Programming : find the first unique string in a file in just 1 pass

Tag: algorithm , data-structures Author: wsophy Date: 2012-12-31

Given a very long list of Product Names, find the first product name which is unique (occurred exactly once ). You can only iterate once in the file.

I am thinking of taking a hashmap and storing the (keys,count) in a doubly linked list. basically a linked hashmap can anyone optimize this or give a better approach

You only need one set of unique names, and a set of repeated names. For each name, you just need to check which set, if either it is in. For the unique names, use a list, for the repeated use a hashtable.

Best Answer

Since you can only iterate the list once, you have to store

  • each string that occurs exactly once, because it could be the output
  • their relative position within the list
  • each string that occurs more than once (or their hash, if you're not afraid)

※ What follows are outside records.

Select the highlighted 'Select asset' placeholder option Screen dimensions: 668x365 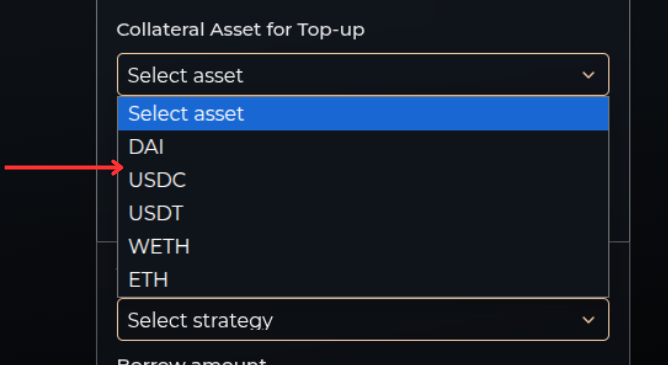(363, 114)
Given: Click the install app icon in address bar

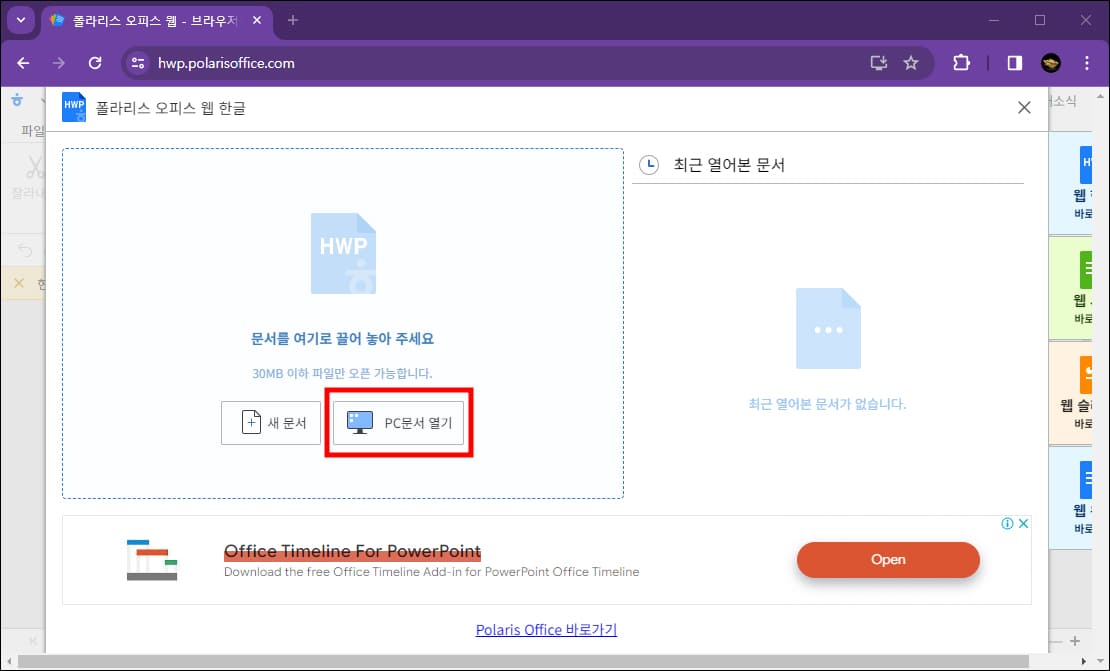Looking at the screenshot, I should [x=878, y=62].
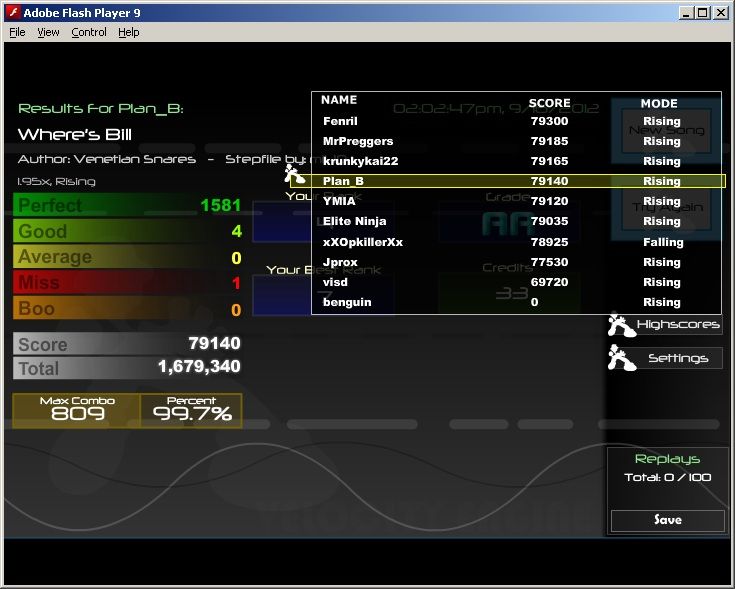Click the dancer icon beside Settings
This screenshot has height=589, width=735.
coord(621,358)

Notably, you don't have to store the relative positions of strings that occur more than once.

You need

  • efficient storage of the set of strings. A hash set is a good candidate, but a trie could offer better compression depending on the set of strings.
  • efficient lookup by value. This rules out a bare list. A hash-set is the clear winner, but a trie also performs well. You can store the leaves of the trie in a hash set.
  • efficient lookup of the minimum. This asks for a linked list.

Conclusion:

Use a linked hash-set for the set of strings, and a flag indicating if they're unique. If you're fighting for memory, use a linked trie. If a linked trie is too slow, store the trie leaves in a hash map for look-up. Include only the unique strings in the linked list.

In total, your nodes could look like: Node:{Node[] trieEdges, Node trieParent, String inEdge, Node nextUnique, Node prevUnique}; Node firstUnique, Node[] hashMap

If you strive for ease of implementation, you can have two hash-sets instead (one linked).

comments:

not maintaining the linked structure for repeated strings is a good idea as i don't need them

Other Answer1

The following algorithm solves it in O(N+M) time. where

N=number of strings

M=total number of characters put together in all strings.

The steps are as follows:

`1. Create a hash value for each string`

`2. Xor it and find the one which didn't have a pair`

Xor has this useful property that if you do a xor a=0 and b xor 0=b.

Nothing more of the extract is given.